[Rows of pointing data]
■ ■ ■ ■ ■ ■ ■

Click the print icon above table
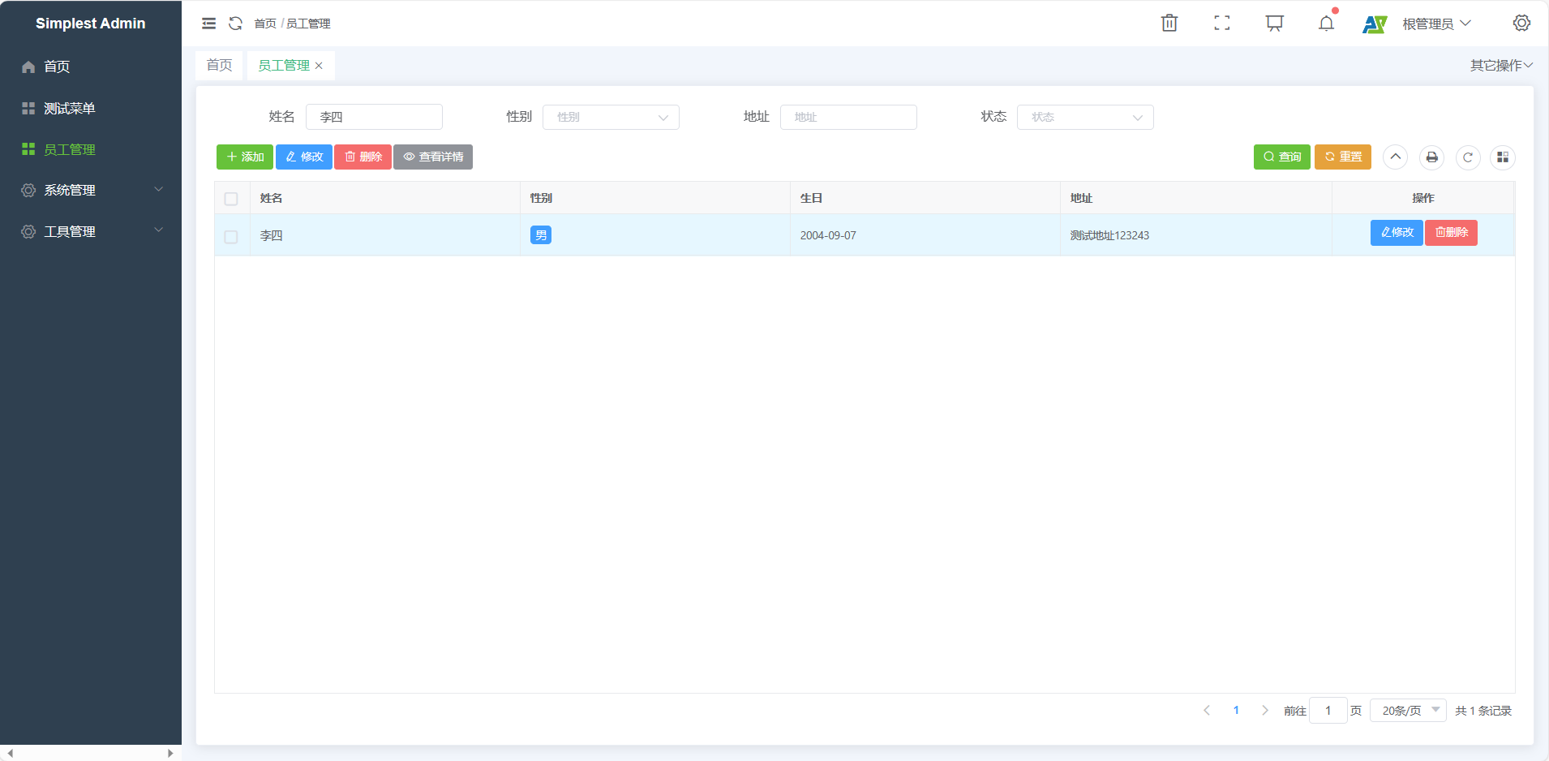 tap(1431, 157)
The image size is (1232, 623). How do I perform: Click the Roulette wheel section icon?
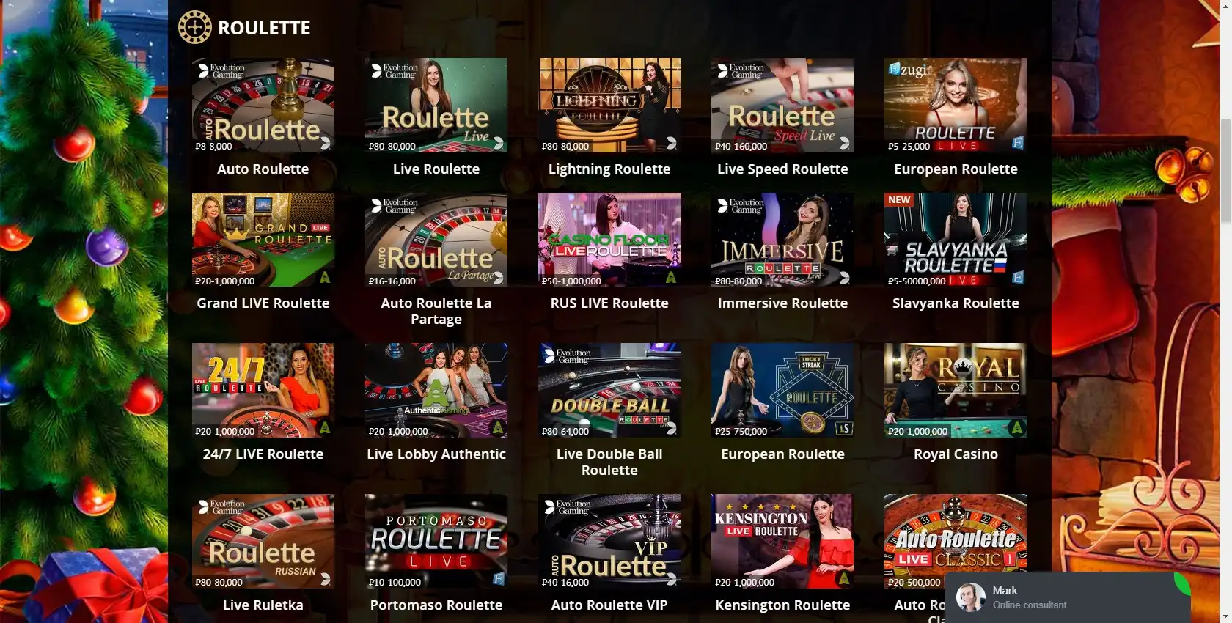(x=194, y=28)
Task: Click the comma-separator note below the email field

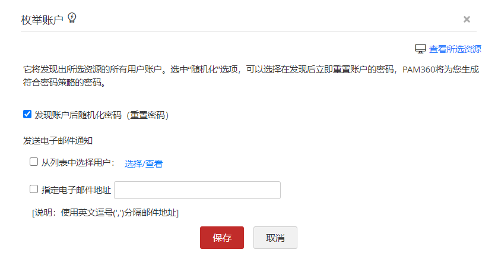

■ ■ ■ ■ ■ ■ ■

- Direction
Format the lines of the records above as a Markdown table with the columns "No." and "Text", numbering each line and omitting blank lines. Leave the pictures out of the answer.

- Result of this exercise
| No. | Text |
|---|---|
| 1 | Click the print icon above table |
| 2 |  tap(1431, 157) |
| 3 | The image size is (1232, 623). How do I perform: Click the Roulette wheel section icon? |
| 4 | (x=194, y=28) |
| 5 | Task: Click the comma-separator note below the email field |